EXERCISE: Once the line containing "The height and width of the screenshot is (649, 1655)." is found in the entries below, restate it and each following line word for word, stopping after the line containing "Screen dimensions: 800x529".

EXERCISE DATA:

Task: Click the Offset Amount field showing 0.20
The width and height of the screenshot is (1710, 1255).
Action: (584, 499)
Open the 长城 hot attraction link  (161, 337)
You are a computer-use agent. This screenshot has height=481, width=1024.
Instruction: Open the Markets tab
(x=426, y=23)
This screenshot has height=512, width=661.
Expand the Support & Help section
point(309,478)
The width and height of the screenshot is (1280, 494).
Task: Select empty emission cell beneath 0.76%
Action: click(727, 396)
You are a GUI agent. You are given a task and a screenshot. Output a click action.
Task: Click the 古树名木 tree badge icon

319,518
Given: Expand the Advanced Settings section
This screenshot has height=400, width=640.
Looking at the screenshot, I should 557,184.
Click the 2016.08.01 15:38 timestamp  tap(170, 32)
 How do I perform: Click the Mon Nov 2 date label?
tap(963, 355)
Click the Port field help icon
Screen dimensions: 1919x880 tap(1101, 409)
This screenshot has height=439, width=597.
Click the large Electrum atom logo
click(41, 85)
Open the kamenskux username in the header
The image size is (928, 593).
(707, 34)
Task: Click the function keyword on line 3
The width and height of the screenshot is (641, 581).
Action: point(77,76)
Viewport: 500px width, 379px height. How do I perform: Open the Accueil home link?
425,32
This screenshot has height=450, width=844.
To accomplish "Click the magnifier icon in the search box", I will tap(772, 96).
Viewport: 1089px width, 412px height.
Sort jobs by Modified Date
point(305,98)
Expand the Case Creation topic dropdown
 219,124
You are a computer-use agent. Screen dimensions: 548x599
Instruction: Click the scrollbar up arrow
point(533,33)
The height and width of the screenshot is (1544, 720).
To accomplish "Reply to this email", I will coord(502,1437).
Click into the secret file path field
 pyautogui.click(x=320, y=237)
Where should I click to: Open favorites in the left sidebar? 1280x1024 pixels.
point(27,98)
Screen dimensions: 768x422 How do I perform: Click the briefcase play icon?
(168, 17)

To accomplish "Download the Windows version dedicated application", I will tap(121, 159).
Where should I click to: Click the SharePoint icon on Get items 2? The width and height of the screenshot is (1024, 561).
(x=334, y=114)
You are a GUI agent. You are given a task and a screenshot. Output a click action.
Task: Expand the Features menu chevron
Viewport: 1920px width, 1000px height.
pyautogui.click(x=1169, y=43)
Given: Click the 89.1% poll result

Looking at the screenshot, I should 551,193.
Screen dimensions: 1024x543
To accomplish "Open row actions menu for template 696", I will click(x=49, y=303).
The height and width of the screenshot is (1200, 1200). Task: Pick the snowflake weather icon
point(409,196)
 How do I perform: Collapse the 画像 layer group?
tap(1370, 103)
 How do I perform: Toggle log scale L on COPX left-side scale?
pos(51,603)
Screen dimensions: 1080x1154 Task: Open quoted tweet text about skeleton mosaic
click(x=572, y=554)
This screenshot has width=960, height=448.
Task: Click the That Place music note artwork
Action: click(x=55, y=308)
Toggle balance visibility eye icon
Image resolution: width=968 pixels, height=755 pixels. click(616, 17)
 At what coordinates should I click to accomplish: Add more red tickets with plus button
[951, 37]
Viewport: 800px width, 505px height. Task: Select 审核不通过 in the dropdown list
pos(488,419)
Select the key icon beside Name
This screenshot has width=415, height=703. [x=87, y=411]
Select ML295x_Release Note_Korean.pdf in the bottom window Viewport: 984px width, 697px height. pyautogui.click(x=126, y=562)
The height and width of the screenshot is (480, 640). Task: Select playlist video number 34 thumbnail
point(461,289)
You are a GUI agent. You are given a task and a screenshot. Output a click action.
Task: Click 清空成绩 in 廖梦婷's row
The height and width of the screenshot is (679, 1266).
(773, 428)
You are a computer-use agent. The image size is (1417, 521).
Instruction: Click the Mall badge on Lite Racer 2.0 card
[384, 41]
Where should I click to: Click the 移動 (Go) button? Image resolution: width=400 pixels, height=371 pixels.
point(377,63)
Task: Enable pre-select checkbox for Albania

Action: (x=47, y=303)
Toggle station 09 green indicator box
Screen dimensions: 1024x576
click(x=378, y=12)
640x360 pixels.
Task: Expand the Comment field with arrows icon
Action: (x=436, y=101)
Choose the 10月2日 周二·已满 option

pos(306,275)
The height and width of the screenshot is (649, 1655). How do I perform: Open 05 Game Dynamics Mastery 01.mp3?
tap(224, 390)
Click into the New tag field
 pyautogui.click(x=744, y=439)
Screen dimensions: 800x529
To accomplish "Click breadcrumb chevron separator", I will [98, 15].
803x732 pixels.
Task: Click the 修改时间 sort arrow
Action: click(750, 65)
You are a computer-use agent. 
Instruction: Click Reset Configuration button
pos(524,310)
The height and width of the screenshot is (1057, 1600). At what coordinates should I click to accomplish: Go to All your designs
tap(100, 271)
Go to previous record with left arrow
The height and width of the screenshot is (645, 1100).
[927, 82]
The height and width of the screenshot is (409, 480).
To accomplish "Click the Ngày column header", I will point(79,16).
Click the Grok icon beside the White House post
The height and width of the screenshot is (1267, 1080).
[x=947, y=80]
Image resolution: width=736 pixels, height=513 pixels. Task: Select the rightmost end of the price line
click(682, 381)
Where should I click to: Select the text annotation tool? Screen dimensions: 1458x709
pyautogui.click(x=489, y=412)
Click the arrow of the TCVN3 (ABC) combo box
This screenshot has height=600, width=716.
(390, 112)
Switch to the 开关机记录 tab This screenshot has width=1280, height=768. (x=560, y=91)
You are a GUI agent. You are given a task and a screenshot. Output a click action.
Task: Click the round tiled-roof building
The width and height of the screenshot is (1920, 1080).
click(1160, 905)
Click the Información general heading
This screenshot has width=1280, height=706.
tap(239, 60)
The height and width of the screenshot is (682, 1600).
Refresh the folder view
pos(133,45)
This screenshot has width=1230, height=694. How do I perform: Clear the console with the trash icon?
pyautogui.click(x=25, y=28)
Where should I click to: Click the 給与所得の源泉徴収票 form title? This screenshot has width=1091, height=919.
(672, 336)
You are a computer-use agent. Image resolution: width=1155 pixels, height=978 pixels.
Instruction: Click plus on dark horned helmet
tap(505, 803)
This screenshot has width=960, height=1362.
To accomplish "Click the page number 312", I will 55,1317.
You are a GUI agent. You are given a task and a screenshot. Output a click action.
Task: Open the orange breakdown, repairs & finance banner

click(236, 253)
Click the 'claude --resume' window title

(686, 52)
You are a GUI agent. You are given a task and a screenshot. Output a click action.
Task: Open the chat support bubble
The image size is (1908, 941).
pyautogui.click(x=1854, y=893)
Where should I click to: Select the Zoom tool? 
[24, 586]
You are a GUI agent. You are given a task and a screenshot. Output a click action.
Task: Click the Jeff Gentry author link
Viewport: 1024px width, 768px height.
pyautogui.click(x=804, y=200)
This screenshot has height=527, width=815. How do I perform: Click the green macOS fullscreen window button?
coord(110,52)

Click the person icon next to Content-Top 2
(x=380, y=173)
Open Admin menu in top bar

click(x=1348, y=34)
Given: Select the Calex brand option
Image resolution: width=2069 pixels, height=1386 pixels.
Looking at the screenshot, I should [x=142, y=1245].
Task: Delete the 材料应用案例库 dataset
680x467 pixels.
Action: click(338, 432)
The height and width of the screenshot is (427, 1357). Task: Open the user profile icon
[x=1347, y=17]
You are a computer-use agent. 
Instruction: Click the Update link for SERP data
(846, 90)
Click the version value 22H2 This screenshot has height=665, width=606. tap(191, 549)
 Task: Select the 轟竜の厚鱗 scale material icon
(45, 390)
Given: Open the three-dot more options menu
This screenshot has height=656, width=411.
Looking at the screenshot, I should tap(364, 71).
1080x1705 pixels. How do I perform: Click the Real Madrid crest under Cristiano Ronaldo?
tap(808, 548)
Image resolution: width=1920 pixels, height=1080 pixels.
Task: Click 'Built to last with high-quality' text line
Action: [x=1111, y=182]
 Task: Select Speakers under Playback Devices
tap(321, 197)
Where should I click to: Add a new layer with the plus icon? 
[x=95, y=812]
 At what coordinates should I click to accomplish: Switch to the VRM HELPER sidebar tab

EXERCISE RESPONSE:
The height and width of the screenshot is (649, 1655). How do I perform: Open 05 Game Dynamics Mastery 01.mp3?
tap(224, 390)
Click into the New tag field
 pyautogui.click(x=744, y=439)
Screen dimensions: 800x529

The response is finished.